7.2)  Compare and contrast these explanations of FDI: internalization theory,
Vernon's product life cycle theory, and Knickerbocker's theory of FDI.  Which theory do you think offers the best explanation of the historical pattern of FDI?  Why?

Knickerbocker's theory suggests that firms imitate other firms in oligopolistic industries, and will "follow the leader" in undertaking FDI in certain countries, as sort of strategic defensive moves.  This theory does not explain why the first firm undertakes FDI, and why it chooses to do this rather than to export or license.  The product life cycle theory suggests that firms invest in foreign countries when demand in that country will support local production or when cost pressures make it necessary to locate production in low cost locations.  While this theory does explain why some FDI takes place, it also does not explain why FDI is preferred over licensing or exporting.  The market imperfections explanation more directly confronts these issues, and explains why FDI may be preferable to other alternatives for expanding business activities.  It identifies the importance and difficulty of transferring know-how and describes some of the impediments to exporting.  By explaining better exactly why a firm may undertake FDI, the market imperfections model is probably the best explanation of the historical pattern of horizontal FDI.

8.2)  What are the economic and political arguments for regional economic integration?

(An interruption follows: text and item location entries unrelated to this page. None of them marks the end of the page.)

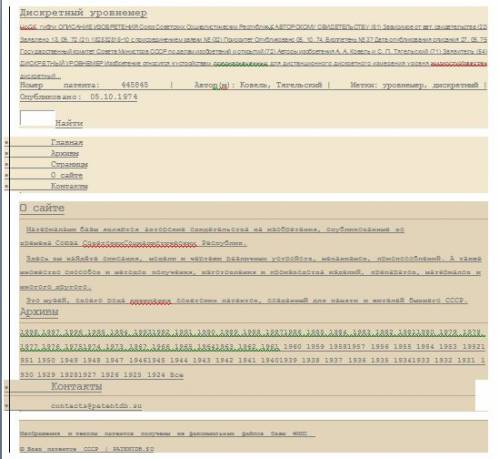Open the Архивы menu link
Viewport: 499px width, 459px height.
[65, 153]
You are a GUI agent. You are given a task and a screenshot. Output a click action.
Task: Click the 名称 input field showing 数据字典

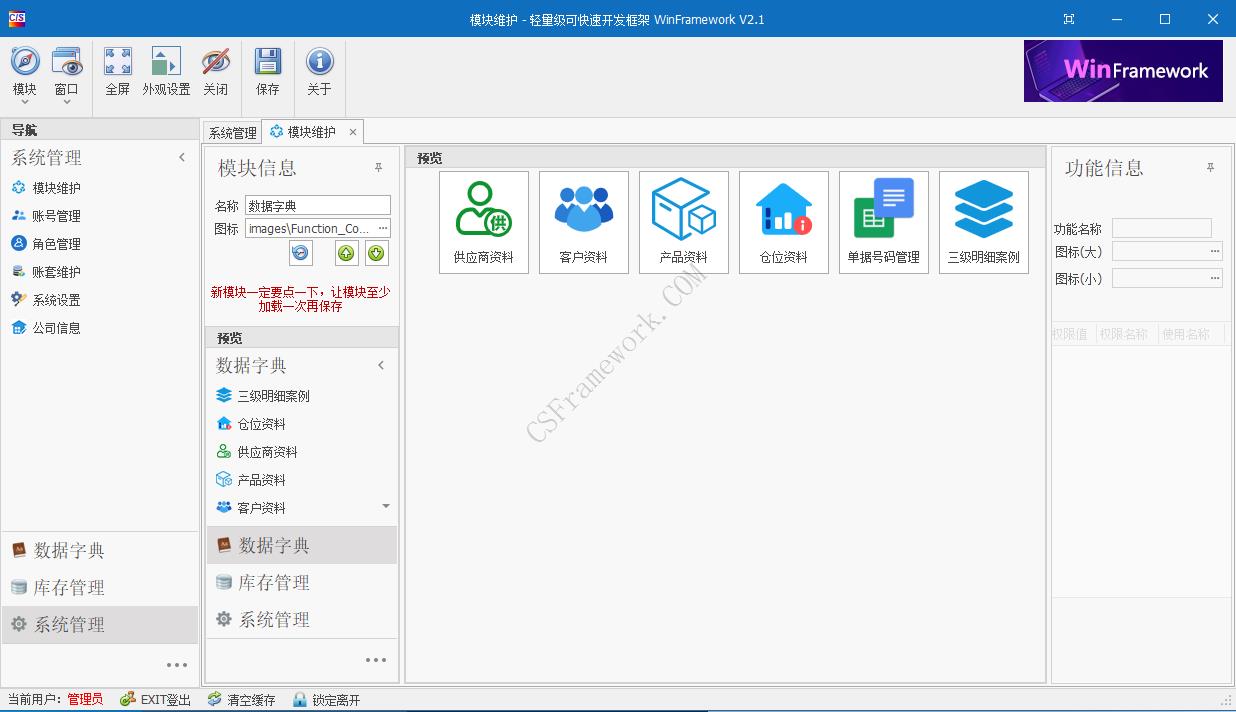(317, 204)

Given these arguments, why don't we see more integration in the world economy?

The economic case for regional integration is straightforward.  As we saw in Chapter 5, unrestricted free trade allows countries to specialize in the production of goods and services that they can produce most efficiently.  If this happens as the result of economic integration within a geographic region, the net effect is greater prosperity for the nations of the region.  From a more philosophical perspective, regional economic integration can be seen as an attempt to achieve additional gains from the free flow of trade and investment between countries beyond those attainable under international agreements such as the WTO.  The political case for integration is also compelling.  Linking neighboring economies and making them increasingly dependent on each other creates incentives for political cooperation between neighboring states.  Also, the potential for violent conflict between the states is reduced.  In addition, by grouping their economies together, the countries can enhance their political weight in the world.  Despite the strong economic and political arguments for integration, it has never been easy to achieve (on a meaningful level).  There are two main reasons for this.  First, although economic integration benefits the majority, it has its costs.  While a set of nations as a whole may benefit significantly from a regional free trade agreement, certain groups may loose.  The second impediment to integration arises from concerns over national sovereignty.

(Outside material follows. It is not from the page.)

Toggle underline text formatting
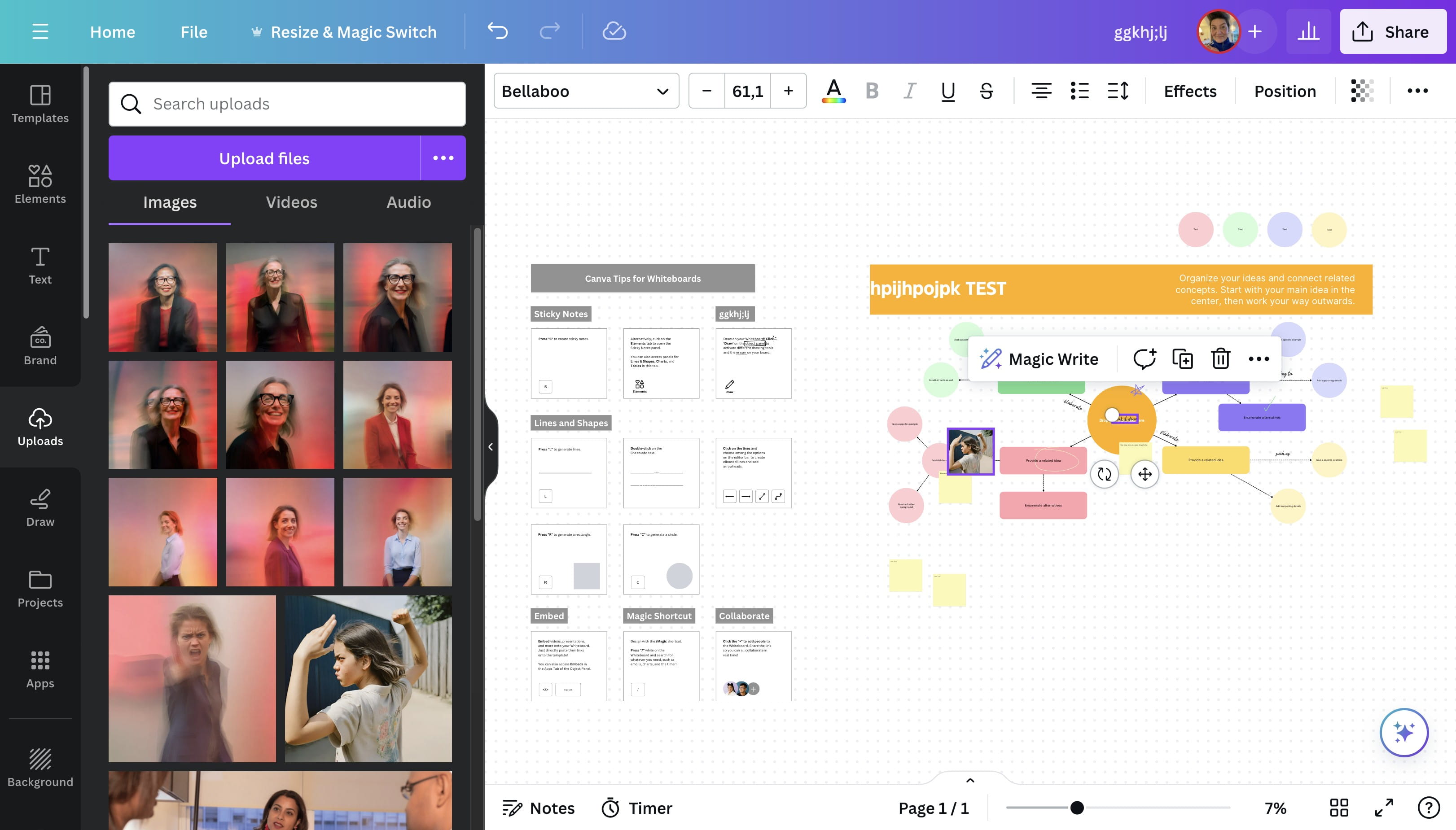1456x830 pixels. 948,91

8.8)  Would the establishment of a Free Trade Area of the America’s (FTAA) in 2005 be good for the two most advanced economies in the hemisphere, the United States and Canada? How might the establishment of FTAA impact the strategy on North American firms?

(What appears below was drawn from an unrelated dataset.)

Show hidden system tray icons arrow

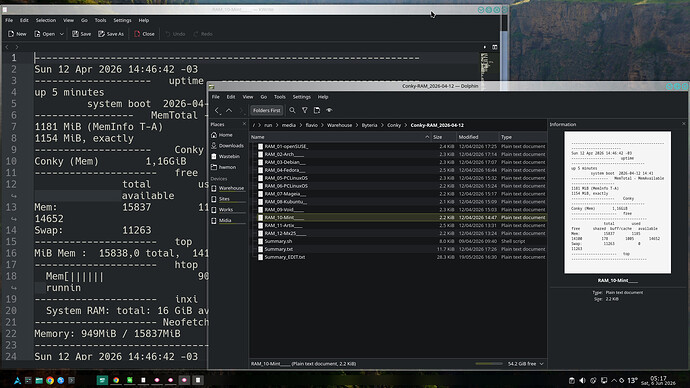(614, 381)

In 1994, a Free Trade of the Americas (FTAA) was proposed.  If the agreement comes about, it would effectively create a free trade area of nearly 800 million people responsible for more than $12 trillion in GDP in 2003.  However, the U.S., while initially a strong advocate of the agreement, has lessened its support for the FTAA recently.  The question of whether the agreement is good for the U.S. and Canada would likely produce a lively debate.